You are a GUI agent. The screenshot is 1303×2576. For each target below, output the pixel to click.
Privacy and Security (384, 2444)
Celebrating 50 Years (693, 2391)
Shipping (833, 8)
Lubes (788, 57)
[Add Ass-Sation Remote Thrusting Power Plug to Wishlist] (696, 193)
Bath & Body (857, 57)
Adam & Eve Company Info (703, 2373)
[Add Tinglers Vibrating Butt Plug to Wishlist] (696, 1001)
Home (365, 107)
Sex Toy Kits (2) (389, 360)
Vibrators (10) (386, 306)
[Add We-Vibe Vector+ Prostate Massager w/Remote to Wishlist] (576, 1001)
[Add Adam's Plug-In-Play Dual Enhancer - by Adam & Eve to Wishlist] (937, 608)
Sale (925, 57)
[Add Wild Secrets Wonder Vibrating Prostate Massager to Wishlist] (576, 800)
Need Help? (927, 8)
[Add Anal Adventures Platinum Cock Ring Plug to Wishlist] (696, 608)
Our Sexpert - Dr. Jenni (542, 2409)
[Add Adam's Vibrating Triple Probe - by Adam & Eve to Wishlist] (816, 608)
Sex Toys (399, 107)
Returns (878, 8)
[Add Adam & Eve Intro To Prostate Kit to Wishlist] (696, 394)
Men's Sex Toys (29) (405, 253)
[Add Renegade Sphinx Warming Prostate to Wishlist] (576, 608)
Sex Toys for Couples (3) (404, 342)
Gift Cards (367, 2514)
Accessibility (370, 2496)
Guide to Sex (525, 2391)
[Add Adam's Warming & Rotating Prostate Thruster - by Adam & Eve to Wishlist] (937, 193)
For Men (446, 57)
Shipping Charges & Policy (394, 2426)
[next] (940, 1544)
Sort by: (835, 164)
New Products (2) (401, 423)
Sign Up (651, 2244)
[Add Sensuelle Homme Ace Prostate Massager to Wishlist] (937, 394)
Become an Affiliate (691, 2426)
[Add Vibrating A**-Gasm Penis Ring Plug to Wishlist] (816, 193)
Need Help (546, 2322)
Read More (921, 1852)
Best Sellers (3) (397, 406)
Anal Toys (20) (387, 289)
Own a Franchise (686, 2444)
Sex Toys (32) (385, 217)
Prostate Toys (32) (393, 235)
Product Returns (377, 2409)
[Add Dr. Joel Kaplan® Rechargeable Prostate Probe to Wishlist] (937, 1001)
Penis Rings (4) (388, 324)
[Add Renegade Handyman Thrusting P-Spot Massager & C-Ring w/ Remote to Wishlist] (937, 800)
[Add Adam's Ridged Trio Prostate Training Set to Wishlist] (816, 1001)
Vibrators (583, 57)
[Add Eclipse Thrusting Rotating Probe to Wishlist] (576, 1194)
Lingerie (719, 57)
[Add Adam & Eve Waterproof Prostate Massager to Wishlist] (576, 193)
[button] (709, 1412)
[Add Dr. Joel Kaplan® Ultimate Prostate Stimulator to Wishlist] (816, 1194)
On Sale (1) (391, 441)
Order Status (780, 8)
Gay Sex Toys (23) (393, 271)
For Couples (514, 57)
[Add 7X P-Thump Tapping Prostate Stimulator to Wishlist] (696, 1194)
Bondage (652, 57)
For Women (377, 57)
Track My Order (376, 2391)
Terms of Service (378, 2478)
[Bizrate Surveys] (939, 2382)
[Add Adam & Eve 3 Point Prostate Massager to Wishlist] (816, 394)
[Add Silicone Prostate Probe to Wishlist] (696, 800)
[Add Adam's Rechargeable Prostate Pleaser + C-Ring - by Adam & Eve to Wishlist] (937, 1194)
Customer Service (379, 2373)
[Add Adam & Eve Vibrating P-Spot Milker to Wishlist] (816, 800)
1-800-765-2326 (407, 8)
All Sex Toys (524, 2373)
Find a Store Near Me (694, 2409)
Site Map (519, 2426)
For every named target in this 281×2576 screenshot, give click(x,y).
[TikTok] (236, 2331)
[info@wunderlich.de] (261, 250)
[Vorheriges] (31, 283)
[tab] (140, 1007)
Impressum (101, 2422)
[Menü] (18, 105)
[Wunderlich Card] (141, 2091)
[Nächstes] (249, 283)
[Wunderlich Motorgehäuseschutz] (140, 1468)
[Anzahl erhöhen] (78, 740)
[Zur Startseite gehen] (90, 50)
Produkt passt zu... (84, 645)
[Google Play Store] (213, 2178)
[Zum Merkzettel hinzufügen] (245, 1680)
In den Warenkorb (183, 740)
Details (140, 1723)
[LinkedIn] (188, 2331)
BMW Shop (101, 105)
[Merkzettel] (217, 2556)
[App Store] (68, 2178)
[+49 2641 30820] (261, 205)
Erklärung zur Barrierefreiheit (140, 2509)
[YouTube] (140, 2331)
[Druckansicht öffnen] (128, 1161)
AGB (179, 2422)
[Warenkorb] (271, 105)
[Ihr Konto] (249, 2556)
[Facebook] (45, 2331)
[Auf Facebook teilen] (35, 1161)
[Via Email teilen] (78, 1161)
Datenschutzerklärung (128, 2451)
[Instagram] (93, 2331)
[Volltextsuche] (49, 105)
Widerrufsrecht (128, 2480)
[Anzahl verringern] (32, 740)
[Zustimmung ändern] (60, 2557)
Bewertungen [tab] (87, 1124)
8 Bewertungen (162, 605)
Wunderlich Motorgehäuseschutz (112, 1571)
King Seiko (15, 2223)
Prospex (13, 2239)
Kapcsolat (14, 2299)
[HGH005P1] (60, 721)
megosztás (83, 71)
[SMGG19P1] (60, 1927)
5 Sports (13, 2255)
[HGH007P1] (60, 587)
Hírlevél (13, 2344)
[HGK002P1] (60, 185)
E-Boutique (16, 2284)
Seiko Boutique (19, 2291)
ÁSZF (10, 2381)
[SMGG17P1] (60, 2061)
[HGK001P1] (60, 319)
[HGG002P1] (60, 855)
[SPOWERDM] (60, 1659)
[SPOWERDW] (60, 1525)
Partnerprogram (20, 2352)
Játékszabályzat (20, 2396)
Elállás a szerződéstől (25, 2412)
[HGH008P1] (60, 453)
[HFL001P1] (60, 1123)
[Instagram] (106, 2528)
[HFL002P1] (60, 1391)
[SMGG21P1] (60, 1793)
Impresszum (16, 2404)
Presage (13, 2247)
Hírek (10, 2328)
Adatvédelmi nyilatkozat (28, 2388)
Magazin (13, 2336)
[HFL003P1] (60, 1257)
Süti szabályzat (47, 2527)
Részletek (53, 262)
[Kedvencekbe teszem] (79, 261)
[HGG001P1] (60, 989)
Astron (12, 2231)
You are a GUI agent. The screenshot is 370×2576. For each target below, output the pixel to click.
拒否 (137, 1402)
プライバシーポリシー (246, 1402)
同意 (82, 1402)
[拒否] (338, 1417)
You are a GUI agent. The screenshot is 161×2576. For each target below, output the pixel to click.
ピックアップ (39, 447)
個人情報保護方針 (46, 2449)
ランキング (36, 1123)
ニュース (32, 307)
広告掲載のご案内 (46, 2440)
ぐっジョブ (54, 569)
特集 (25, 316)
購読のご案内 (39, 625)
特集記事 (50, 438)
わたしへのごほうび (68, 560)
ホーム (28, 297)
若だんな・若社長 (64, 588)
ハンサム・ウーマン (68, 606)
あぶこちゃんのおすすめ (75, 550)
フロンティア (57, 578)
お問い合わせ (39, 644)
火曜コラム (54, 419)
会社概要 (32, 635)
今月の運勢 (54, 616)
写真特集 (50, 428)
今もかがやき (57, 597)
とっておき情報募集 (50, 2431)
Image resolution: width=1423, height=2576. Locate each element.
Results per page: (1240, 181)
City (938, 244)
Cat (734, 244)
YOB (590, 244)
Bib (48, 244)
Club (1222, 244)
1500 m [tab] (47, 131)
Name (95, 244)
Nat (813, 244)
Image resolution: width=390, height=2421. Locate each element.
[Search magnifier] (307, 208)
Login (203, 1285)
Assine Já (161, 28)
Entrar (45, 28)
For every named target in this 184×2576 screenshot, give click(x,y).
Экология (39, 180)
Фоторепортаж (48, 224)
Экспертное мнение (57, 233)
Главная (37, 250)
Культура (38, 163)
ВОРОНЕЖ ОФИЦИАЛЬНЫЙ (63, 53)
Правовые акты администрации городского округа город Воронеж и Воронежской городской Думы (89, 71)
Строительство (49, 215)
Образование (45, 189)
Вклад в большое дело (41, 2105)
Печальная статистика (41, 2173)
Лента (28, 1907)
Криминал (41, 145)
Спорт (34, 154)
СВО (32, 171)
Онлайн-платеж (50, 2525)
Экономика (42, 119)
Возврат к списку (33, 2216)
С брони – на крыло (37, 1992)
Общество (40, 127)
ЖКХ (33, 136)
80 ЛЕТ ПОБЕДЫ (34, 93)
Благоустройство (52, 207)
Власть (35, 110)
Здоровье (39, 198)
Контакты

____

▶ _Aim of the task_:
Precisely the lines between those holding "[HGH007P1] (60, 587)" and "Экономика (42, 119)", inclusive, are to be reproduced from the listing above, with nothing added.

▶ _Task result_:
[HGH007P1] (60, 587)
Hírlevél (13, 2344)
[HGK002P1] (60, 185)
E-Boutique (16, 2284)
Seiko Boutique (19, 2291)
ÁSZF (10, 2381)
[SMGG17P1] (60, 2061)
[HGK001P1] (60, 319)
[HGG002P1] (60, 855)
[SPOWERDM] (60, 1659)
[SPOWERDW] (60, 1525)
Partnerprogram (20, 2352)
Játékszabályzat (20, 2396)
Elállás a szerződéstől (25, 2412)
[HGH008P1] (60, 453)
[HFL001P1] (60, 1123)
[Instagram] (106, 2528)
[HFL002P1] (60, 1391)
[SMGG21P1] (60, 1793)
Impresszum (16, 2404)
Presage (13, 2247)
Hírek (10, 2328)
Adatvédelmi nyilatkozat (28, 2388)
Magazin (13, 2336)
[HFL003P1] (60, 1257)
Süti szabályzat (47, 2527)
Részletek (53, 262)
[Kedvencekbe teszem] (79, 261)
[HGG001P1] (60, 989)
Astron (12, 2231)
You are a GUI agent. The screenshot is 370×2576. For each target below, output the pixel to click.
拒否 (137, 1402)
プライバシーポリシー (246, 1402)
同意 (82, 1402)
[拒否] (338, 1417)
You are a GUI agent. The screenshot is 161×2576. For each target below, output the pixel to click.
ピックアップ (39, 447)
個人情報保護方針 (46, 2449)
ランキング (36, 1123)
ニュース (32, 307)
広告掲載のご案内 (46, 2440)
ぐっジョブ (54, 569)
特集 (25, 316)
購読のご案内 (39, 625)
特集記事 (50, 438)
わたしへのごほうび (68, 560)
ホーム (28, 297)
若だんな・若社長 (64, 588)
ハンサム・ウーマン (68, 606)
あぶこちゃんのおすすめ (75, 550)
フロンティア (57, 578)
お問い合わせ (39, 644)
火曜コラム (54, 419)
会社概要 (32, 635)
今月の運勢 (54, 616)
写真特集 (50, 428)
今もかがやき (57, 597)
とっておき情報募集 (50, 2431)
Image resolution: width=1423, height=2576. Locate each element.
Results per page: (1240, 181)
City (938, 244)
Cat (734, 244)
YOB (590, 244)
Bib (48, 244)
Club (1222, 244)
1500 m [tab] (47, 131)
Name (95, 244)
Nat (813, 244)
Image resolution: width=390, height=2421. Locate each element.
[Search magnifier] (307, 208)
Login (203, 1285)
Assine Já (161, 28)
Entrar (45, 28)
For every named target in this 184×2576 screenshot, give click(x,y).
Экология (39, 180)
Фоторепортаж (48, 224)
Экспертное мнение (57, 233)
Главная (37, 250)
Культура (38, 163)
ВОРОНЕЖ ОФИЦИАЛЬНЫЙ (63, 53)
Правовые акты администрации городского округа город Воронеж и Воронежской городской Думы (89, 71)
Строительство (49, 215)
Образование (45, 189)
Вклад в большое дело (41, 2105)
Печальная статистика (41, 2173)
Лента (28, 1907)
Криминал (41, 145)
Спорт (34, 154)
СВО (32, 171)
Онлайн-платеж (50, 2525)
Экономика (42, 119)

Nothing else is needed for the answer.